Yi Jiang (Los Alamos)
Multiscale modeling for tumor angiogenesis
Tumor angiogenesis, the formation of new blood vessels from existing
vasculature in response to chemical signals from a tumor, is a
crucial step in cancer invasion and metastasis. Though the detailed
processes involved in angiogenesis are well established, the biomechanical
and biochemical mechanisms behind the vessel formation are largely
unresolved. We have developed a cell-based, multiscale modeling
framework that has been successfully applied to study tumor induced
angiogenesis. Our multiscale model is the first to incorporate
intracellular signaling pathways, cellular dynamics, cell-cell,
cell-matrix, cell-environment interactions, as well as chemical
dynamics, for tumor-induced angiogenesis. It is also the first
to simulate emergent vessel branching, anastomosis, and the brush
border effect. I will show that the model has not only reproduced
realistic sprout morphogenesis, but also generated testable hypotheses
regarding mechanistic role of angiogenic factor (VEGF) and the
topography of extracellular matrix, on sprout branching and fusion.

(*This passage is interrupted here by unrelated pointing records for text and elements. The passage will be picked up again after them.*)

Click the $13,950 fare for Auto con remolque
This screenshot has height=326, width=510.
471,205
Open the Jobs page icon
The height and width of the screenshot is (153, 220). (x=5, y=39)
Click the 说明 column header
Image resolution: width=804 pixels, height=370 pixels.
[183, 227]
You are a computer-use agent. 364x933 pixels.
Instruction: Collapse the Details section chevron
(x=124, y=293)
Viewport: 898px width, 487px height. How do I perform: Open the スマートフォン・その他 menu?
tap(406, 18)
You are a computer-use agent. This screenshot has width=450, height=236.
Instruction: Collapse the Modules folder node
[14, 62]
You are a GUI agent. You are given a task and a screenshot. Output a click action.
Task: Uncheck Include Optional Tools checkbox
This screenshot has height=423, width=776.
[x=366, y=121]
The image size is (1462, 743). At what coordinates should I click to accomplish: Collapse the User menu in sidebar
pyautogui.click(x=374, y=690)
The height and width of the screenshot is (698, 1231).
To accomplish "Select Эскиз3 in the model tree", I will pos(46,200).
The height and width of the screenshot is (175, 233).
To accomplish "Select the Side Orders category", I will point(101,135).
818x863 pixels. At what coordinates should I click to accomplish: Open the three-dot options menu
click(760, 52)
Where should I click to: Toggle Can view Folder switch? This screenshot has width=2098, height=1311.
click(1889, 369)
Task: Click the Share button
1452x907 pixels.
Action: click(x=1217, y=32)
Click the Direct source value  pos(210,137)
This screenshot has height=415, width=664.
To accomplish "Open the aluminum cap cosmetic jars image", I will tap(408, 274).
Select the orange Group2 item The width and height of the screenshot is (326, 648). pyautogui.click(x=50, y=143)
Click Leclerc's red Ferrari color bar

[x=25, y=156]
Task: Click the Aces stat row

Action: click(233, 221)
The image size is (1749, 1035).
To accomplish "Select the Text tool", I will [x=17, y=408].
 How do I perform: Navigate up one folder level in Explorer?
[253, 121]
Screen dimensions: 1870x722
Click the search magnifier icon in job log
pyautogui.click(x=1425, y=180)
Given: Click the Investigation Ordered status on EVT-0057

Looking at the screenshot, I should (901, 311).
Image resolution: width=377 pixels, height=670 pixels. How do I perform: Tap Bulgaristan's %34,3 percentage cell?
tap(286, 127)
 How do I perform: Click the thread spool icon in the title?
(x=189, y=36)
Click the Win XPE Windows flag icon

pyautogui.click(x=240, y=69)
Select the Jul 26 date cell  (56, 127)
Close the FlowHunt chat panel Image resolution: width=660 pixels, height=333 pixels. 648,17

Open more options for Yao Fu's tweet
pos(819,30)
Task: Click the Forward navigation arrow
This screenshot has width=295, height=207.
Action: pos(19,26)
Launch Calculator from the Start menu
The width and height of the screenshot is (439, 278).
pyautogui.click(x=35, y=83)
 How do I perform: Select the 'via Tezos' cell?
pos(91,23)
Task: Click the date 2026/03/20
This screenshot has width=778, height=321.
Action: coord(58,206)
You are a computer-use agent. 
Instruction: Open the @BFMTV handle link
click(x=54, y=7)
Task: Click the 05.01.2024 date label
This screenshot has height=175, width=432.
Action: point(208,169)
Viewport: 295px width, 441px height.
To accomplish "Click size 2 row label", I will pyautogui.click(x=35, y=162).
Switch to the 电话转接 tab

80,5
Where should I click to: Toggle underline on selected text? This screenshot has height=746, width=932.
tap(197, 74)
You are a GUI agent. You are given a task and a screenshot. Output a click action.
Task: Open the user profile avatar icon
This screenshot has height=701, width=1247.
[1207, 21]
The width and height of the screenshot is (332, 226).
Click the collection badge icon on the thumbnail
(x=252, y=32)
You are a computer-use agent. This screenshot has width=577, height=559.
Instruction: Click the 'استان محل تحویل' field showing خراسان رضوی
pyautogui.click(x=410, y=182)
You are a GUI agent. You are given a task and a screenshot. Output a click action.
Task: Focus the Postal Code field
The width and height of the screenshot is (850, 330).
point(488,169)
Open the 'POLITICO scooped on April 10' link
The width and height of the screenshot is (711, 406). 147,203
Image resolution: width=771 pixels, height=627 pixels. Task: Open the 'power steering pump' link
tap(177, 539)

Philip Jones (Cambridge Cancer Ctr.)
The self assembling stem cell niche: a new model of epidermal
homeostasis
Mammalian epidermis is an ideal system in which to study stem
cell behaviour as it is constantly being turned over, has a simple
architecture, and is predominantly composed of a single cell lineage,
the epidermal keratinocyte. Epidermis consists of layers of keratinocytes.
Cells are continually shed from the epidermal surface and replaced
by proliferation in the basal cell layer, raising the question
of how epidermal homeostasis is achieved.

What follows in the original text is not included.